*Document text*.
Wild about Canada’s Galapagos

Photo of Suzanne Morphet

Haida Gwaii, or Canada’s Galapagos, is a place so remote it still carries an aura of mystery, even for Canadians.

A whale slaps his tail repeatedly against the calm surface of the water. The rest of the enormous humpback’s body is submerged, as if he is performing a headstand. The noise carries to our sailboat, where we sit on deck watching and listening for many minutes.

It is our first day exploring Gwaii Haanas National Park Reserve in Haida Gwaii, an archipelago sometimes called Canada’s Galapagos, with more than 150 islands. Separated from the British Columbia mainland by a 120km stretch of water, these rugged islands are thought to have escaped the last ice age and have been a refuge for wildlife ever since.

*Task instructions*.
1. Name every geographic place that the Haida Gwaii article mentions by name.
2. Continue the Haida Gwaii article from its last sentence.
The rows that come next play no part in this work.

*Record list*.
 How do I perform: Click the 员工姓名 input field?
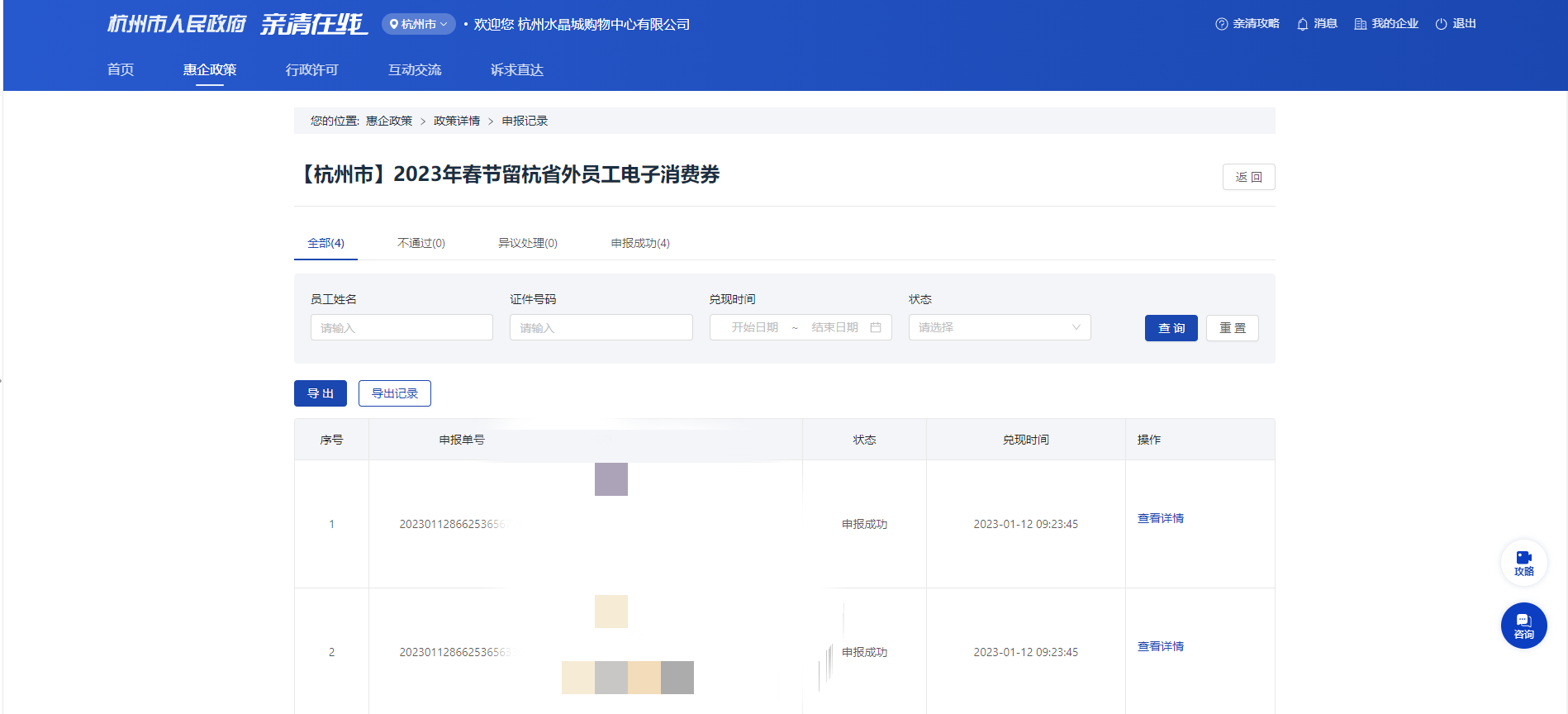pyautogui.click(x=402, y=327)
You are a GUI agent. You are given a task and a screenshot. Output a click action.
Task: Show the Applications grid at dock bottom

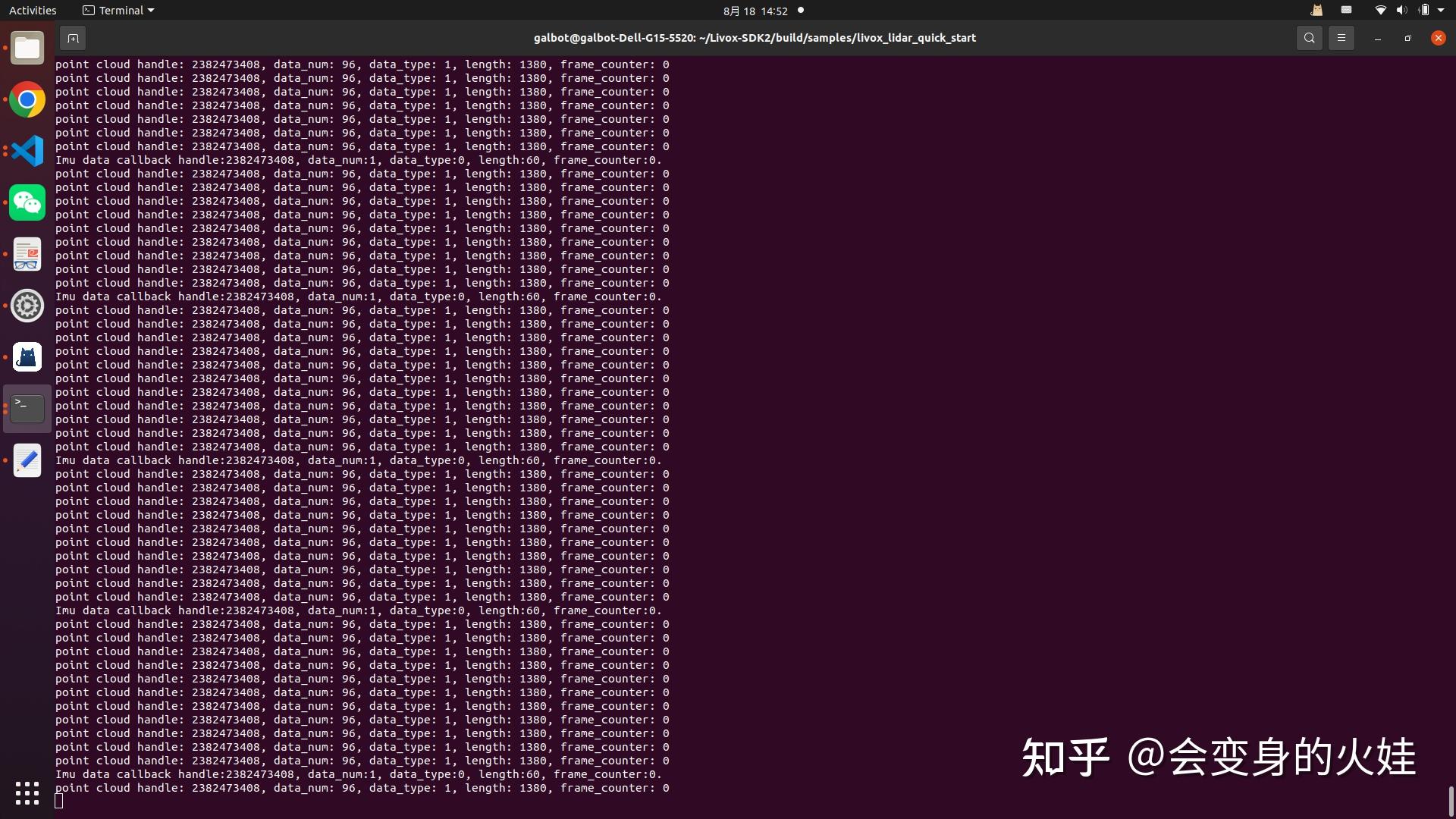coord(27,793)
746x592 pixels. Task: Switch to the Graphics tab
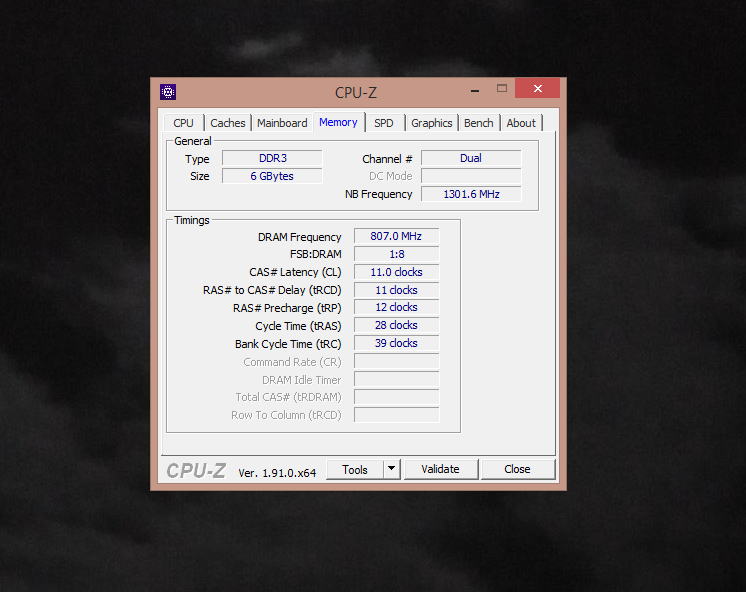[x=432, y=123]
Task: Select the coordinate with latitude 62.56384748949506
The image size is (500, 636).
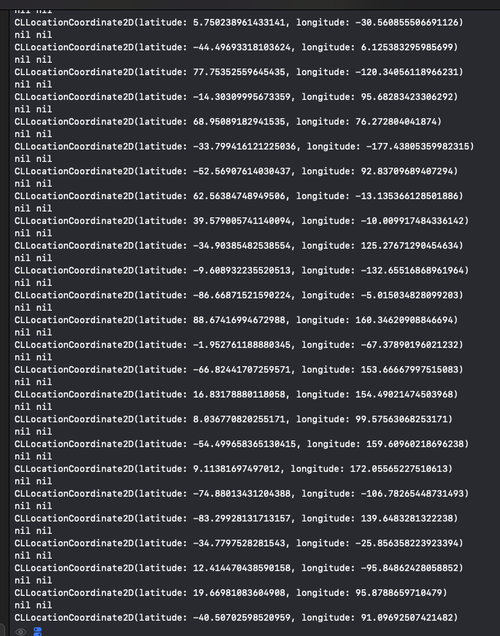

*Outputs in order*.
1. Haida Gwaii, Canada, the Galapagos, Gwaii Haanas National Park Reserve, and British Columbia.

2.
When the whale finally disappears we look to our on-board naturalist for an explanation of its behaviour. “It could have been territorial,” says Scott Wallace, but he admits that no one really knows. Whatever the reason, it seems a fitting introduction to a place that’s so remote it still carries an aura of mystery, even for Canadians.

“Our taxi driver thought we were going to Hawaii,” chuckles John Crossen, a cartoonist from Vancouver who is one of just five guests on my voyage. Once called the Queen Charlotte Islands, they were renamed in 2009 to acknowledge the Haida Nation’s long presence here. Archaeological evidence goes back more than 12,000 years.

Once on the islands, our adventure begins with a short flight by float plane from Sandspit on Moresby Island to Rose Harbour, a former whaling station at the bottom of the archipelago. Following the curving coastline south and flying well below the clouds, we were awed by long stretches of white sandy beaches. 

The lushly forested San Christoval Mountains rear up on our right, while a pod of humpback whales churns the water white below us and Steller sea lions sprawl on rocky islets. There are no roads into Gwaii Haanas. You arrive either by air or by boat.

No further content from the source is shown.